The sexual as a regressive drive, which also reigned in the arts, finds its culmination in Vaslav Nijinsky’s choreographic adaptation of Claude Debussy’s Prélude à l’après-midi d’un faune (Prelude to the Afternoon of a Faun, 1894), a musical evocation of Stéphane Mallarmé’s related poem from 1876, precisely through the rigid poses held in frontal or sharp profile, which entail the cessation of movement in, of all things, dance. And citations abound here, too, this time taken from Greek vases. The leitmotif is the erect position of the faun’s arm and hand, an unambiguous display, to both the retreating nymph and the shocked audience, of his desire to penetrate. Sexual union does not take place, and the faun must be content with himself. As a late autobiographical account attests, the fact that Nijinsky was deliberately tapping into the contemporary interest in the then recently identified topic of infantile sexuality, as first addressed by Sigmund Freud, evident in the stage directions: the nymph was to be considerably taller than the petite faun, whose piebald costume underscores his animal nature.

Through both precise analyses of iconography and the history of discourse, Butterfield-Rosen brings out the interplay of masturbation, exhibitionism, and voyeurism which is made visible by Nijinsky’s mise-en-scène, while also mirroring the audience. Everyone does it, is the message, unbearable in its visibility, that the piece conveys. Dream work and artistic representation meet, as Butterfield-Rosen argues, in an attempt to give expression to the unconscious, to the psyche as an apparatus dominating the human disposition.

Not all aspects of this multifaceted study can be recounted here. Within intelligently laid out theoretical frameworks, the author illuminatingly brings social and discourse history, reception aesthetics, and visual studies together. The theses are convincingly elaborated through an intensive examination of the material. That the historical study’s interrogative horizon is grounded in the present is as apparent in its discussion of “primitivisms” as it is in the attention paid to the problematic implications of the term posthumanism, which despite a critical perspective still retains its reference to European humanism. The study leaves nothing to be desired in its intellectual reach, in the precision of its observations and argumentations, and in its lucid, descriptive presentation.

Emmelyn Butterfield-Rosen, Modern Art and the Remaking of Human Disposition, University of Chicago Press, 2021, 352 pages.
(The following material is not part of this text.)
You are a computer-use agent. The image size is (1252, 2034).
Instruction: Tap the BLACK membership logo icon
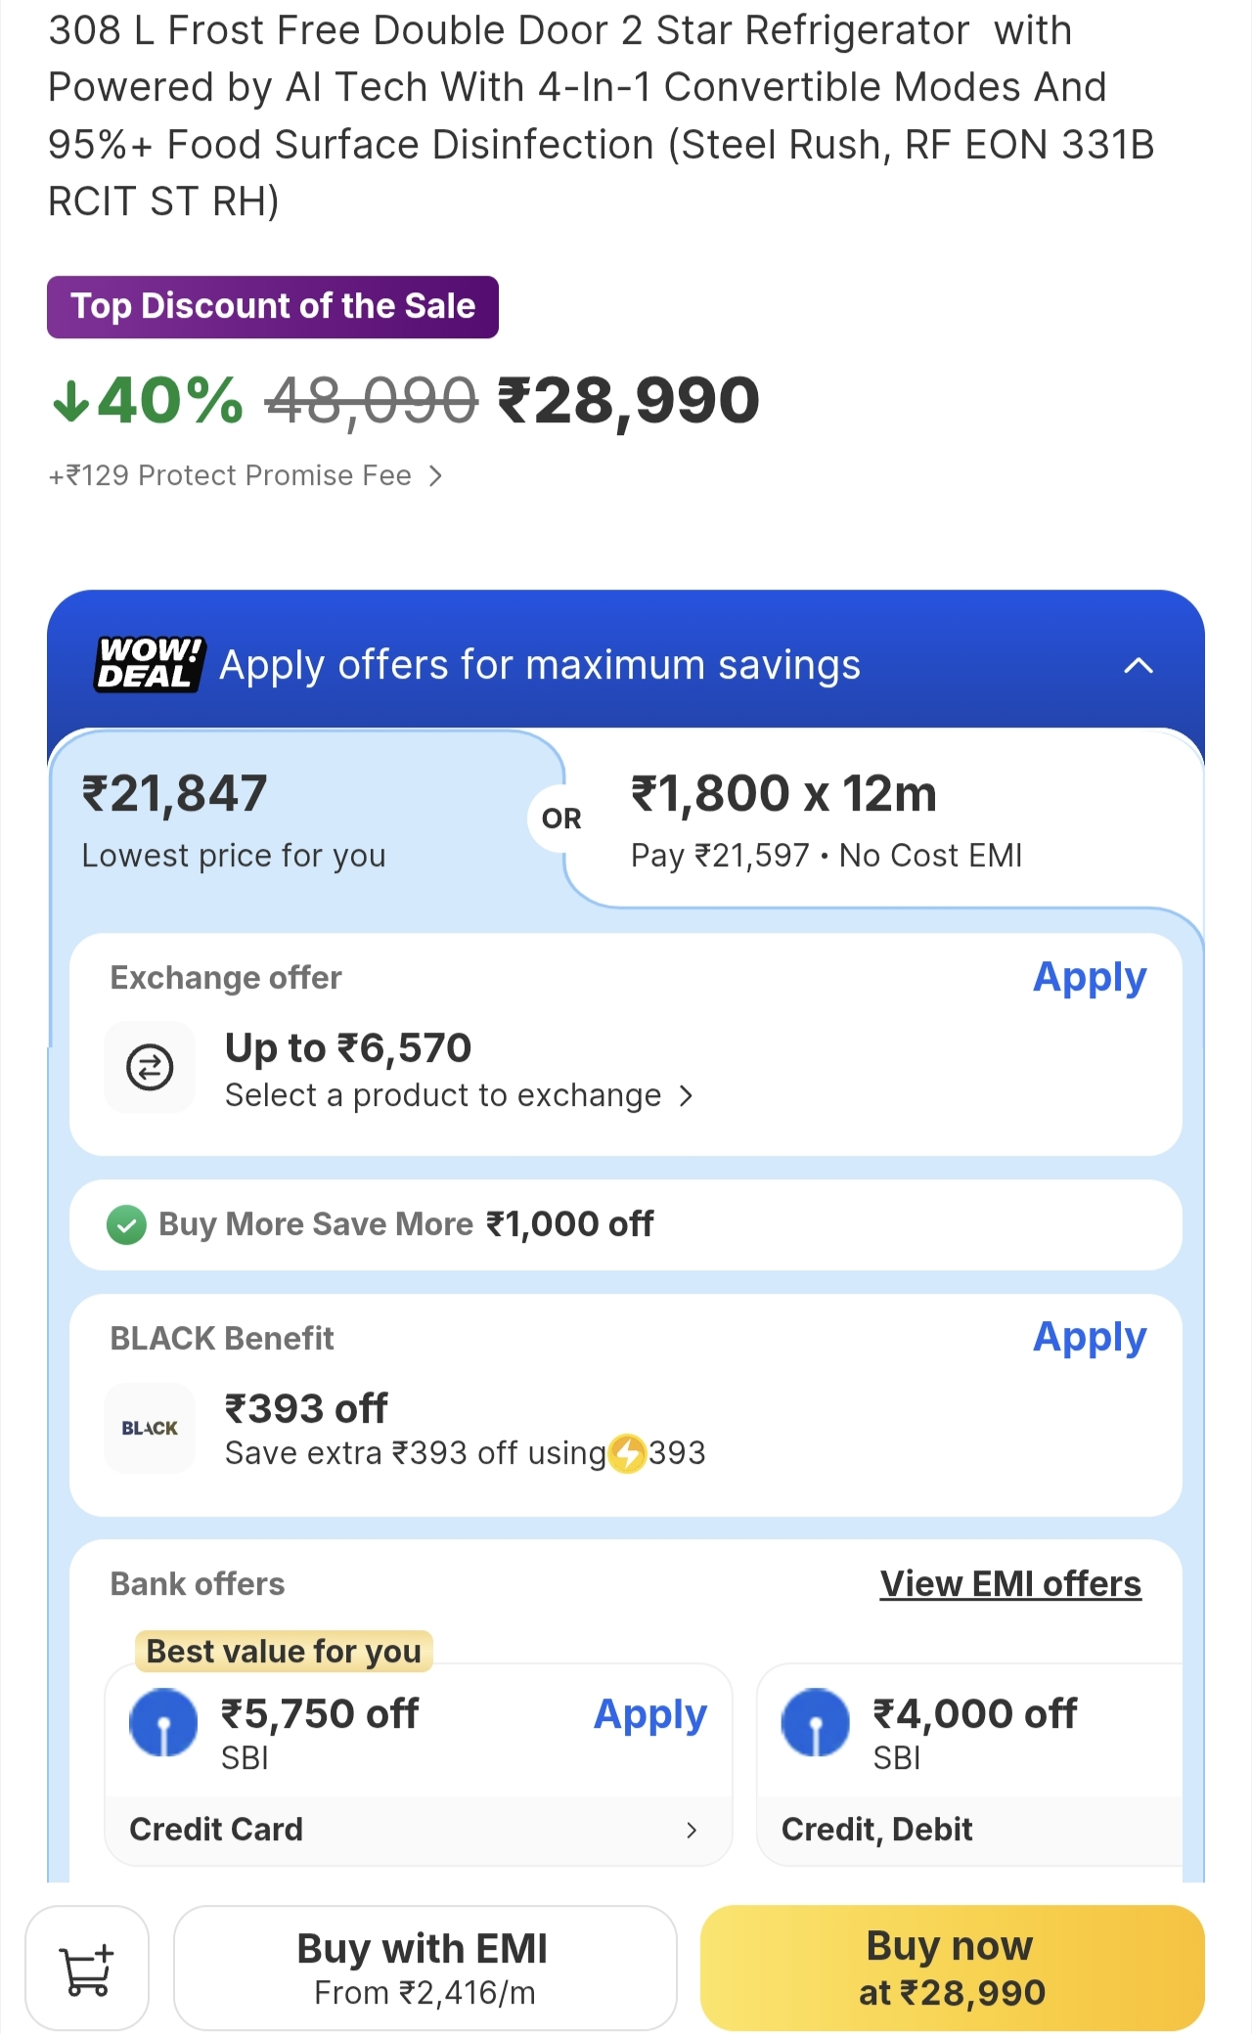pos(150,1428)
Beate Söntgen is a professor of art history at Leuphana Universität. She is the spokesperson for the DFG research training group “Cultures of Critique” and headed the project “PriMus – PhD in Museums” with Susanne Leeb. Her current research project on “Artistic Life as Intervention” is part of the “Intervenierende Künste” reseach group at Freie Universität Berlin. Her research areas are art, art theory, and art criticism of modernism and the present. Most recently, she coauthored the reader Why Art Criticism? (Hatje Cantz, 2022) with Julia Voss.